Industryweek 1287 Contdrift2

Continental Drifter -- Shape Of Things That Were

Oct. 14, 2005
An inside look at the world of manufacturing: A new thought-provoking bimonthly column that delves into the social, cultural and economic conditions of manufacturing across the world.

The two most prescient statements of the 20th century were made at almost the same moment in history.

The first, in 1968, sprang from the lips of a goggle-eyed screwball in a white fright wig. The second, in 1975, came from the pen of an anonymous advertising copywriter with a taste for the novels of H.G. Wells.

"In the future, everyone will be world-famous for 15 minutes," was the dictum coined by artist Andy Warhol, the aforementioned kook. An odd duck of epic proportions, Warhol was nonetheless nearly Delphic in his insight that celebrity would one day become a mere commodity, as rare as corn flakes and just about as valuable.

The century's second dead-on prognostication arrived only seven years later in the form of an ad campaign for the Triumph TR7, a sports car introduced 30 years ago by British Leyland Motor Corp., then manufacturers of Triumph, MG, Jaguar, Land Rover and a host of other marques.

The TR7 was, said its advertisements, "The shape of things to come." Seldom has an epigram been so acute.

At a time when conventional cars looked like bricks on wheels, the TR7 was a revolutionary design. With its hood sloping downward and its tail in the air, the little two-seater became known informally as "the wedge" -- a vehicle seemingly as futuristic as the plot of the 1933 Wells novel whose title inspired its advertising slogan.

Nothing like the TR7 had been seen before. And it did prove to be the shape of things to come, because within a few years almost every production automobile on earth displayed the same rakish, sloping profile.
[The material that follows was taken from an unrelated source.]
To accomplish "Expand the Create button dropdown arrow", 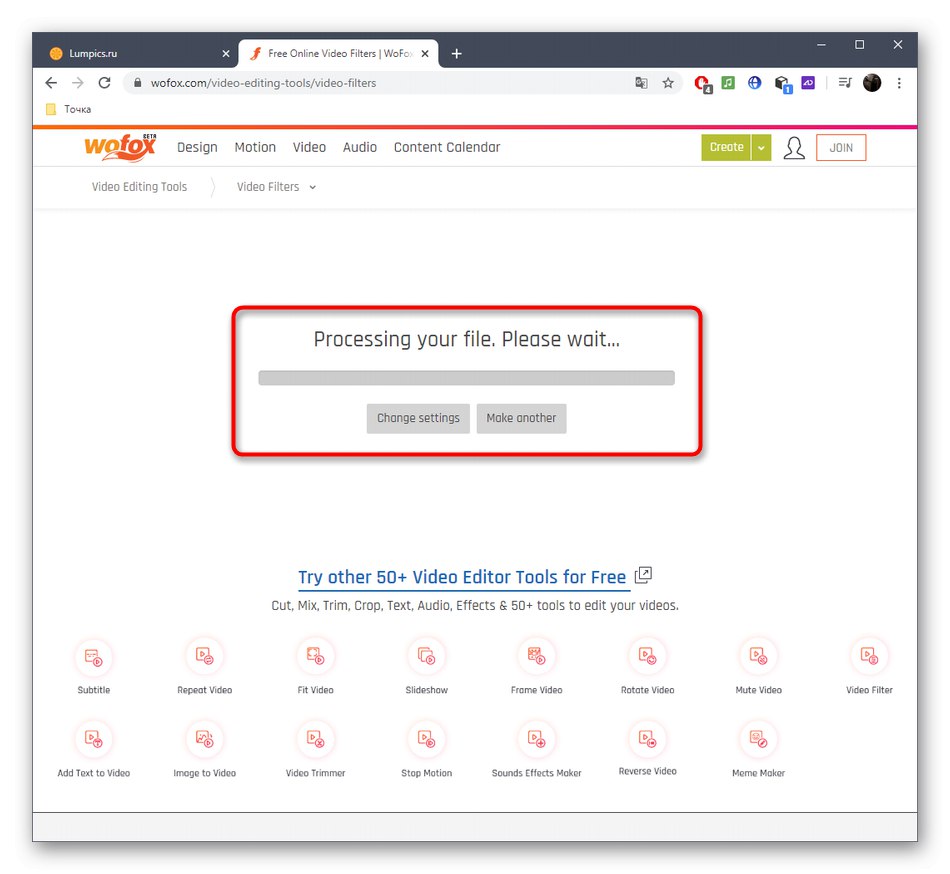I will 761,148.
Almost all still do today.

But this is a cautionary tale. Because although the TR7 would be the biggest seller in Triumph's history, by 1981 it was history -- crushed by a variety of forces, not least of which was the incompetence of Leyland management.

Almost immediately upon the car's introduction, for example, demand in North America exceeded the company's entire productive capacity. Consequently, the TR7's European launch had to be postponed. A recalcitrant British workforce then caused Leyland to move production to three different facilities over six years, resulting in a rash of quality issues, a four-year delay in the introduction of an eagerly awaited convertible model and further delays in promised performance upgrades. Amidst the confusion, Leyland never even kept track of the exact number of vehicles it made.
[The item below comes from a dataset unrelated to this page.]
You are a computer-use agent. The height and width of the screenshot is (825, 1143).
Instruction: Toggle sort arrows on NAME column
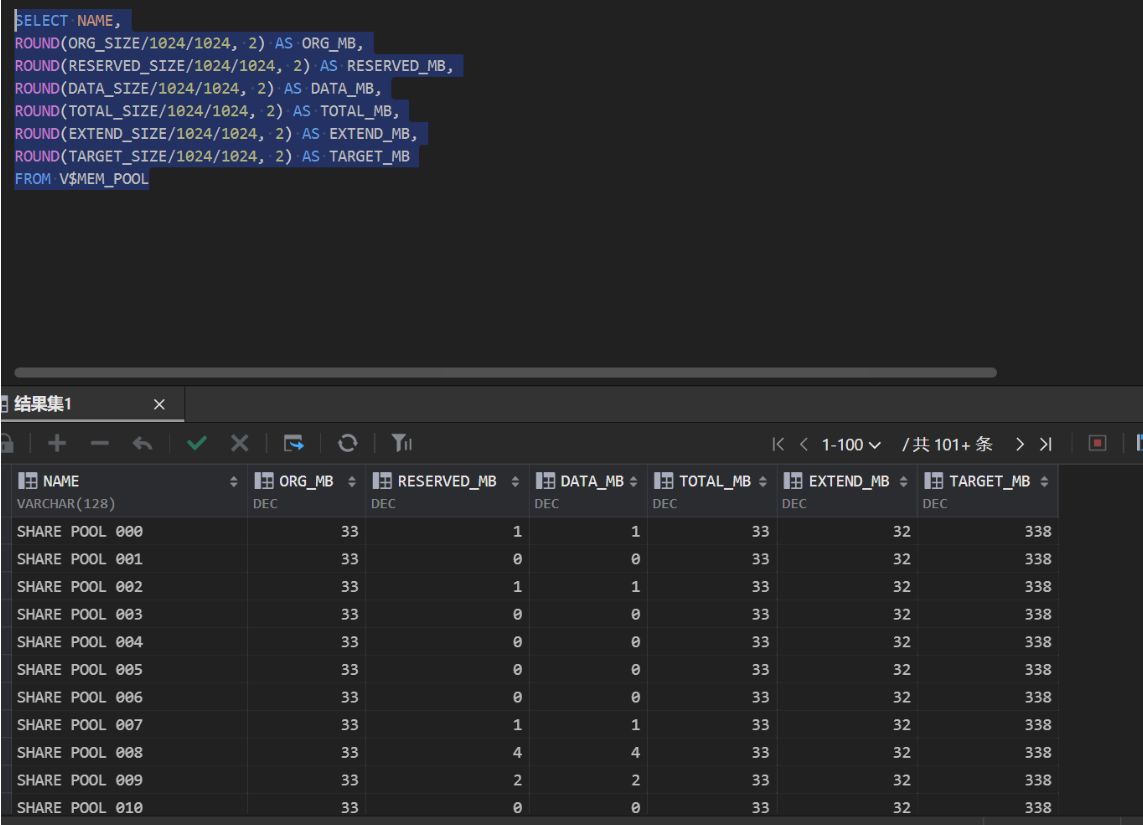234,482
Today, the TR7 is remembered only by collectors and enthusiasts. Leyland's assets were inexorably sold off beginning in the 1970s, its last incarnation being "MG-Rover Group," which died earlier this year but has recently been resurrected -- by a buyer in China.

So "the wedge" had its 15 minutes of Warhol-style fame. And it did indeed change the look of automobiles for the next three decades and, presumably, for years to come. But British Leyland? Well, it proved the veracity of another wise saying of 20th-century origin.

"You know what makes a good loser?" asked the writer Ernest Hemingway. "Practice."